Laurent Costy : Merci pour cet éclairage. Avant la pause musicale un dernier point peut-être par rapport, justement, à cette édition indépendante et alternative. Framabook a existé, s’est transformé récemment. Est-ce que vous pouvez juste en dire deux mots parce que c'est une expérience.

Lionel Jeannerat : J'ai suivi, j'ai surtout échangé beaucoup avec, maintenant, Des Livres en Commun. Framabook était aussi une maison d'éditions qui éditait à compte d'éditeur, mais, tout comme les autres que Aquilegia a citées, en réalité ils n’avaient pas de diffusion.
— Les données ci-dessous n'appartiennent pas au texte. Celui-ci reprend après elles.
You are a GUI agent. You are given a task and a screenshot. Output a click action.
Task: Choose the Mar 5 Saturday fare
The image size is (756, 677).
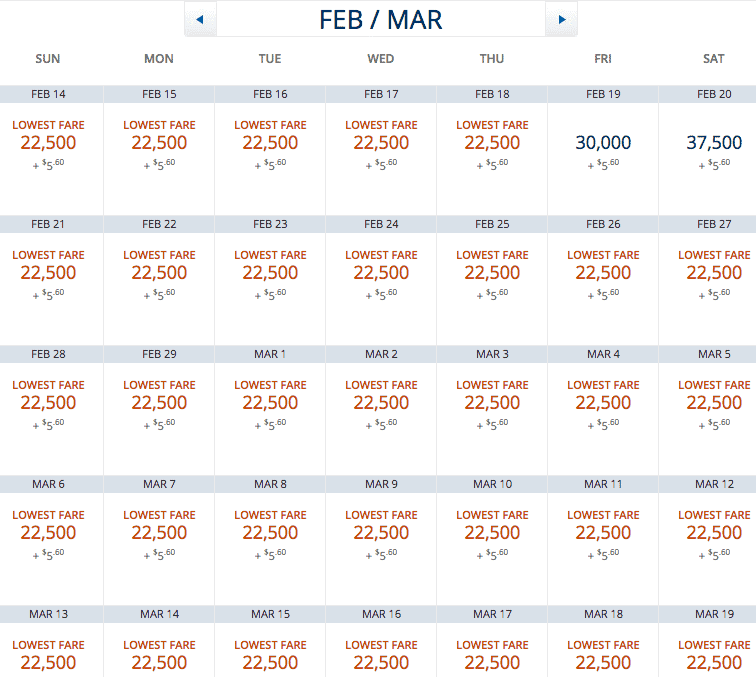(714, 403)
Ils faisaient un super travail éditorial de relecture, de mise en page et tout ça. On pense souvent que le travail d’éditeur c'est juste...

Laurent Costy : On reviendra après la pause musicale sur le travail d’éditeur.
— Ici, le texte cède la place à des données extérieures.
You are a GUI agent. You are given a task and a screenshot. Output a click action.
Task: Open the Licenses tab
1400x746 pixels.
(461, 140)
Lionel Jeannerat : Maintenant ils ont vu que ça marche. Ils étaient déçus par les ventes, ils ont vu aussi que ça ne rapportait pas grand-chose aux auteurs, en fait les ventes il n'y a pas de miracle, pour pouvoir rémunérer au mieux les auteurs il faut vendre. Ils ont transformé tout ça en Des Livres en Commun et ils ont décidé de subventionner la création de livres sous licence libre sur la base de projets qui sont soumis. Ils sont maintenant plus dans le soutien/subvention à la création.

Laurent Costy : C’est le CNC du livre en France, du livre libre.

Lionel Jeannerat : Du livre libre, sauf qu'ils n’ont pas les mêmes moyens.

Laurent Costy : Je vais repasser la parole à Étienne pour la pause musicale.

Étienne Gonnu : Merci Laurent.
Je vais en profiter pour relayer deux petits propos qui nous viennent sur le webchat, notamment de Booky qui est en régie qui, au-delà de ses activités de régisseuse de l'émission Libre à vous !, est également libraire, je pense que c’est une conversation qu’elle peut suivre aussi avec expérience. Elle nous dit, d'une part, que c'est compliqué pour les libraires d'avoir des livres qui viennent de InLibroVeritas. Le site n'existe plus, on vous fera une redirection vers le superbe outil archive.org qui permet d'explorer d'anciens sites web, on vous mettra le lien, comme ça vous pourrez vous faire une idée. Booky nous disait également que c'est effectivement important d'être diffusé mais que ça peut coûter cher.
Et je vais partager, moi aussi, une réflexion que je me suis faite pendant les échanges : ça m'évoquait une émission que tu avais aussi animée sur les BD et la culture libre. Certaines choses que vous avez pu dire m’ont évoqué des propos que tenait David Revoy qui publie ses bandes dessinées sous licence libre. Peut-être que je devance des propos qui seront tenus par la suite ? Non me fait Laurent. Entendu.
Nous allons donc passer à une pause musicale. Nous allons écouter Balcarabic Chicken par Quantum Jazz. On se retrouve juste après. Belle journée à l'écoute de Cause Commune la voix des possibles.

Pause musicale : Balcarabic Chicken par Quantum Jazz.

Voix off : Cause Commune, 93.1.

Étienne Gonnu : Nous venons d’écouter Balcarabic Chicken par Quantum Jazz, disponible sous licence libre Creative Commons Partage dans les mêmes conditions, CC By SA .

[Jingle]

Deuxième partie 46’ 58

Étienne Gonnu : Nous sommes de retour sur la radio Cause Commune.